CHARLOTTE.- Quement ? qu’est-ce que c’est donc qu’iglia ?

PIERROT.- Iglia que tu me chagraignes l’esprit, franchement.

CHARLOTTE.- Et quement donc ?

PIERROT.- Testiguienne, tu ne m’aimes point.

CHARLOTTE.- Ah, ah, n’est que ça ?

PIERROT.- Oui, ce n’est que ça, et c’est bian assez.

CHARLOTTE.- Mon quieu, Piarrot, tu me viens toujou dire la mesme chose.

PIERROT.- Je te dis toujou la mesme chose, parce que c’est toujou la mesme chose, et si ce n’était pas toujou la mesme chose, je ne te dirais pas toujou la mesme chose.

CHARLOTTE.- Mais qu’est-ce qu’il te faut ? Que veux-tu ?

PIERROT.- Jerniquenne, je veux que tu m’aimes.

CHARLOTTE.- Est-ce que je ne t’aime pas ?

PIERROT.- Non, tu ne m’aimes pas, et si je fais tout ce que je pis pour ça. Je t’achète sans reproche des rubans à tous les marciers qui passont, je me romps le cou à t’aller denicher des marles, je fais jouer pour toi les vielleux quand ce vient ta feste, et tout ça comme si je me frappais la teste contre un mur. Vois-tu, ça ni biau ni honneste de n’aimer pas les gens qui nous aimont.

CHARLOTTE.- Mais, mon guieu, je t’aime aussi.

PIERROT.- Oui, tu m’aimes d’une belle deguaine [9]  !

CHARLOTTE.- Quement veux-tu donc qu’on fasse ?

PIERROT.- Je veux que l’en fasse comme l’en fait quand l’en aime comme il faut.

CHARLOTTE.- Ne t’aimé-je pas aussi comme il faut ?

PIERROT.- Non, quand ça est, ça se voit, et l’en fait mille petites singeries aux personnes quand on les aime du bon du cœur. Regarde la grosse Thomasse [10] comme elle est assotée du jeune Robain : alle est toujou autour de li à l’agacer, et ne le laisse jamais en repos. Toujou al li fait queuque niche, ou li baille quelque taloche en passant, et l’autre jour qu’il estait assis sur un escabiau, al fut le tirer de dessous li, et le fit choir tout de son long par tarre. Jarni vlà où l’en voit les gens qui aimont, mais toi, tu ne me dis jamais mot, t’es toujou là comme eune vraie souche de bois, et je passerais vingt fois devant toi que tu ne te grouillerais pas pour me bailler le moindre coup, ou me dire la moindre chose. Ventrequenne, ça n’est pas bian, après tout, et t’es trop froide pour les gens.

CHARLOTTE.- Que veux-tu que j’y fasse ? c’est mon himeur, et je ne me pis refondre.

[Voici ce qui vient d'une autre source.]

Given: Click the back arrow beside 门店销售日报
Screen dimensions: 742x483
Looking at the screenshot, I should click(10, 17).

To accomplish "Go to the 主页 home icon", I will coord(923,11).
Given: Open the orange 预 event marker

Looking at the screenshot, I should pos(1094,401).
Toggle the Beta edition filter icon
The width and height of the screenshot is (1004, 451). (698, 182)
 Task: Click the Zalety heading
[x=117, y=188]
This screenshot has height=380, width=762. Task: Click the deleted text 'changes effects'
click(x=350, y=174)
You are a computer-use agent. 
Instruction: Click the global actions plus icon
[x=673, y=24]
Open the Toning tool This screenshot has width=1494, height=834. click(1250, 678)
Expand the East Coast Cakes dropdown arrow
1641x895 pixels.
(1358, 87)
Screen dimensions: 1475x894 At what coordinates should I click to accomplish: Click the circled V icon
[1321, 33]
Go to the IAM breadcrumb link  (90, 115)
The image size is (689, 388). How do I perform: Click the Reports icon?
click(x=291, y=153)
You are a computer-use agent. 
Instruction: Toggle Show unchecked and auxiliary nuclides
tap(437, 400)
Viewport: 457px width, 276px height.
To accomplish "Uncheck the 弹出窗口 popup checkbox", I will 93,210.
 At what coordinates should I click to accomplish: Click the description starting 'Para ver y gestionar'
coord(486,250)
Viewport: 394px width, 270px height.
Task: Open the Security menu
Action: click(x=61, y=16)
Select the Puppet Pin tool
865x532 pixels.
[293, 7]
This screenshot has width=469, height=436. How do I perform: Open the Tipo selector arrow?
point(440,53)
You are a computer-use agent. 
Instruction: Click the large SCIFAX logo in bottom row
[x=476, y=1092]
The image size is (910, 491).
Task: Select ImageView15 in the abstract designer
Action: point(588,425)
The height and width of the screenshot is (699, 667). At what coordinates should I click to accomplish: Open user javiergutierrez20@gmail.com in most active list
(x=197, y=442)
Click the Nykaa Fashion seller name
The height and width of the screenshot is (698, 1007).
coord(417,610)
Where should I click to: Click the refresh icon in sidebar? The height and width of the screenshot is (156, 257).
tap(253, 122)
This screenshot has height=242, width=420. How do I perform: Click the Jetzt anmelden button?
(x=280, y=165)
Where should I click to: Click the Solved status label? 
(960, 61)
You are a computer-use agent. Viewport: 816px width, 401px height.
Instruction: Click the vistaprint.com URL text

PIERROT.- Ignia himeur qui quienne, quand en a de l’amiquié pour les personnes, l’an en baille toujou queuque petite signifiance.

CHARLOTTE.- Enfin, je t’aime tout autant que je pis, et si tu n’es pas content de ça, tu n’as qu’à en aimer queuque autre.

PIERROT.- Eh bien, vlà pas mon compte ? Testigué, si tu m’aimais, me dirais-tu ça ?

CHARLOTTE.- Pourquoi me viens-tu aussi tarabuster l’esprit ?

PIERROT.- Morqué, queu mal te fais-je ? Je ne te demande qu’un peu d’amiquié [11] .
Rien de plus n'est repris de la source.